Collected data entries
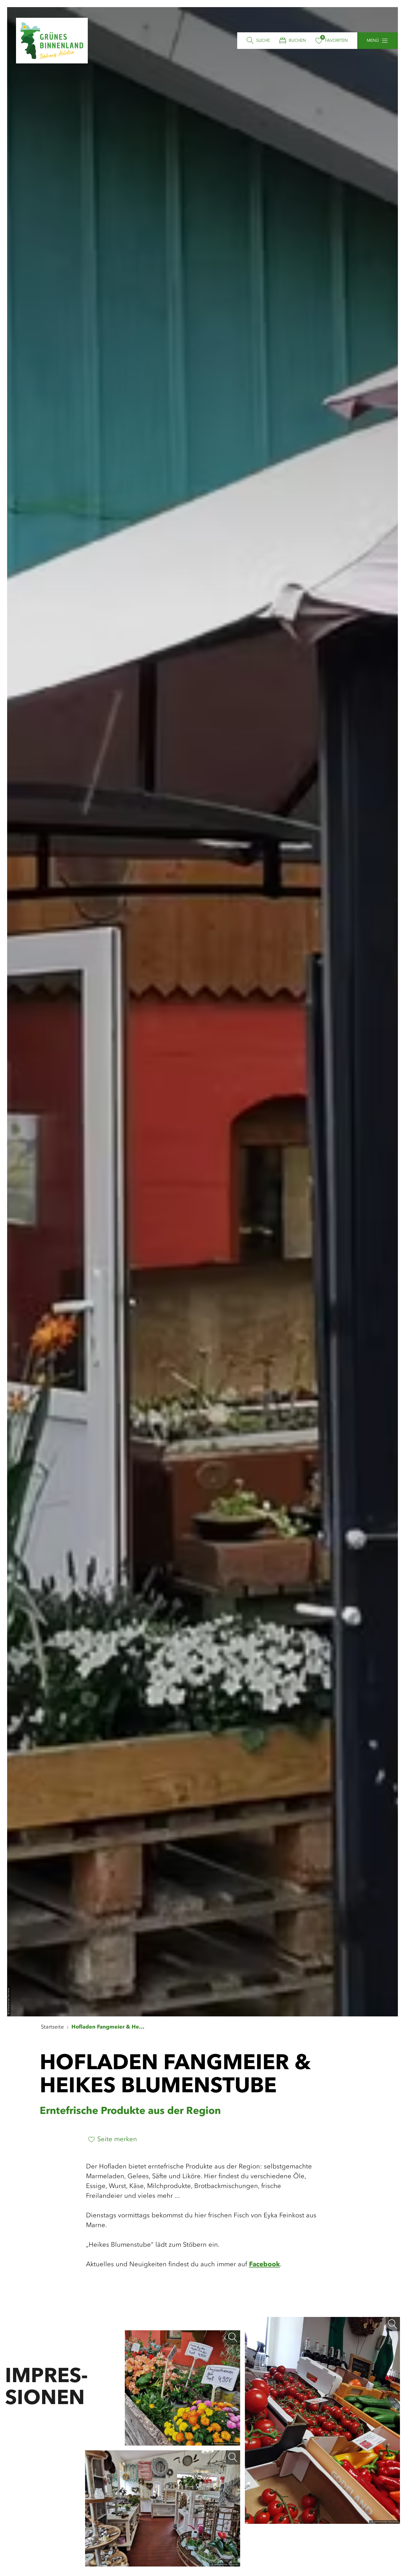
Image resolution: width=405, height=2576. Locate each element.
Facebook (264, 2264)
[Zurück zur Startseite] (52, 40)
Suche (263, 41)
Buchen (297, 41)
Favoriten (336, 41)
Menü (373, 41)
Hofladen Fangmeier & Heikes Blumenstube (108, 2027)
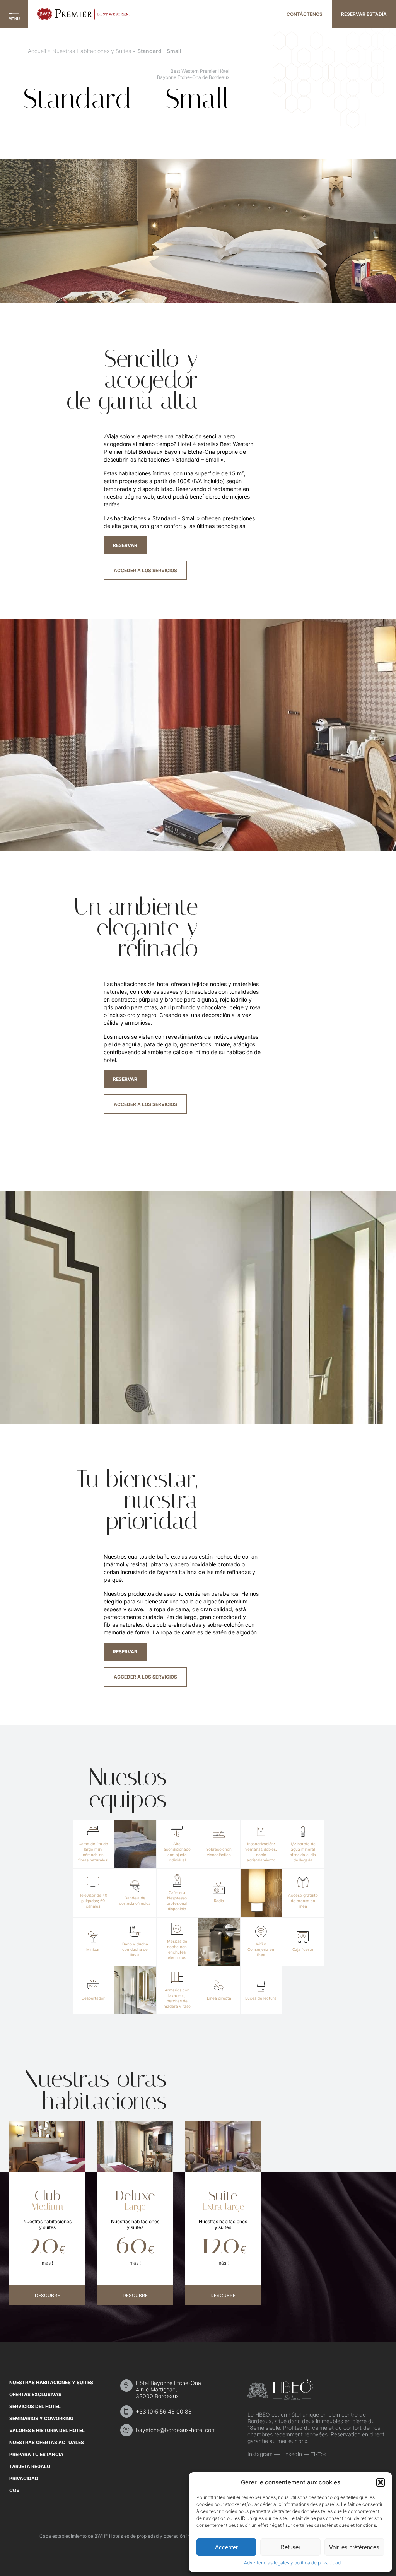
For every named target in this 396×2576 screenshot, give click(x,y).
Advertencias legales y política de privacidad (292, 2563)
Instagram (260, 2454)
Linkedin (291, 2454)
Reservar (125, 545)
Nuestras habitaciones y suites (51, 2382)
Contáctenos (305, 14)
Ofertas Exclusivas (35, 2394)
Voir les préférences (354, 2547)
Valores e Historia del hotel (47, 2430)
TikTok (318, 2454)
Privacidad (23, 2478)
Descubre (47, 2295)
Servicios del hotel (35, 2406)
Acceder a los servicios (145, 570)
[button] (380, 2482)
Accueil (37, 51)
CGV (14, 2490)
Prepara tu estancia (36, 2454)
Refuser (290, 2547)
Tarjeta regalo (29, 2466)
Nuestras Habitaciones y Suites (91, 51)
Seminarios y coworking (41, 2418)
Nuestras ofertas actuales (46, 2442)
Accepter (226, 2547)
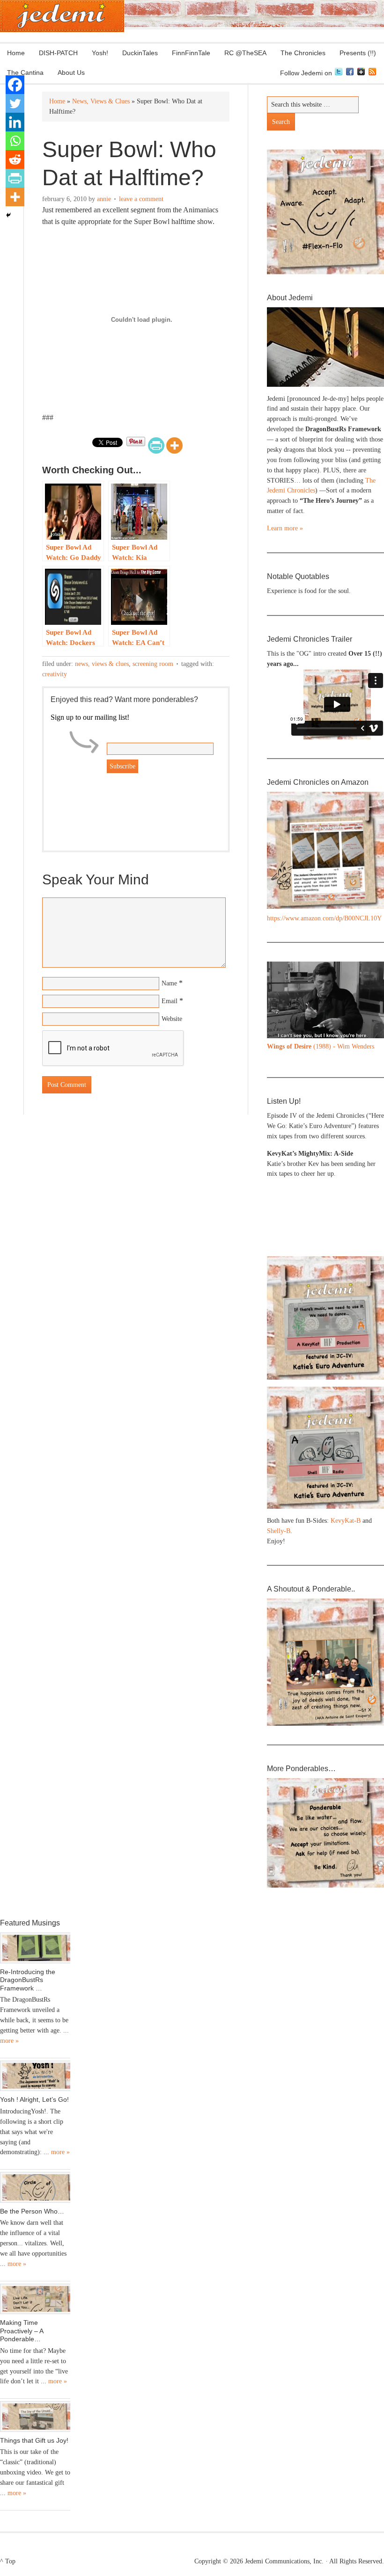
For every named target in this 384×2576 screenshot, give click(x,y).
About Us (68, 72)
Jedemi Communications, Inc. (284, 2561)
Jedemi (62, 16)
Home (16, 53)
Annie (104, 199)
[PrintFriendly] (156, 445)
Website (172, 1018)
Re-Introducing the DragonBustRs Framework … (27, 1980)
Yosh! (100, 53)
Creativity (54, 674)
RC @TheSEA (245, 53)
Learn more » (285, 528)
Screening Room (153, 663)
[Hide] (8, 215)
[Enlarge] (372, 973)
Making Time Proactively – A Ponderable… (21, 2331)
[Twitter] (15, 103)
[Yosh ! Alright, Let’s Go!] (35, 2076)
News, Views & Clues (102, 663)
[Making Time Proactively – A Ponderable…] (35, 2299)
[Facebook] (15, 84)
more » (9, 2040)
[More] (174, 445)
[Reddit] (15, 159)
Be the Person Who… (32, 2211)
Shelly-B (278, 1530)
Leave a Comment (141, 199)
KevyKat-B (346, 1520)
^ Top (7, 2561)
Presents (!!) (354, 53)
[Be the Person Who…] (35, 2187)
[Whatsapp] (15, 140)
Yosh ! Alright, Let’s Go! (34, 2099)
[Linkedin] (15, 122)
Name (169, 983)
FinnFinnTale (191, 53)
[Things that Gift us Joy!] (35, 2416)
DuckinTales (140, 53)
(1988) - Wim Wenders (320, 1046)
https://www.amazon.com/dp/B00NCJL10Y (324, 918)
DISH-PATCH (58, 53)
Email (169, 1001)
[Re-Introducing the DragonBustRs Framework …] (35, 1947)
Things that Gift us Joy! (34, 2440)
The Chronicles (299, 53)
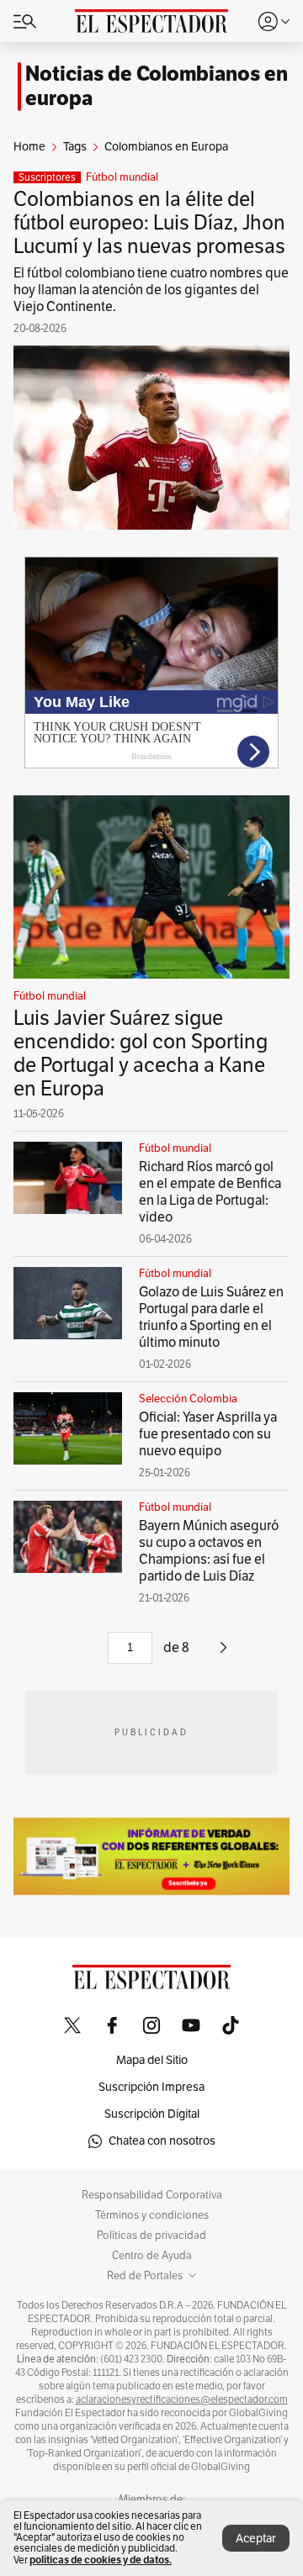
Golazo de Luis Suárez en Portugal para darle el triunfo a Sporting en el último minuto (211, 1317)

Task to carry out
Each line from the one containing "FinnFinnTale (191, 53)" through the last line above should be retyped exactly, and no other line. Any picture is to be left out.

Answer space
FinnFinnTale (191, 53)
[Things that Gift us Joy!] (35, 2416)
DuckinTales (140, 53)
(1988) - Wim Wenders (320, 1046)
https://www.amazon.com/dp/B00NCJL10Y (324, 918)
DISH-PATCH (58, 53)
Email (169, 1001)
[Re-Introducing the DragonBustRs Framework …] (35, 1947)
Things that Gift us Joy! (34, 2440)
The Chronicles (299, 53)
Golazo de Luis Suárez en Portugal para darle el triunfo a Sporting en el último minuto (211, 1317)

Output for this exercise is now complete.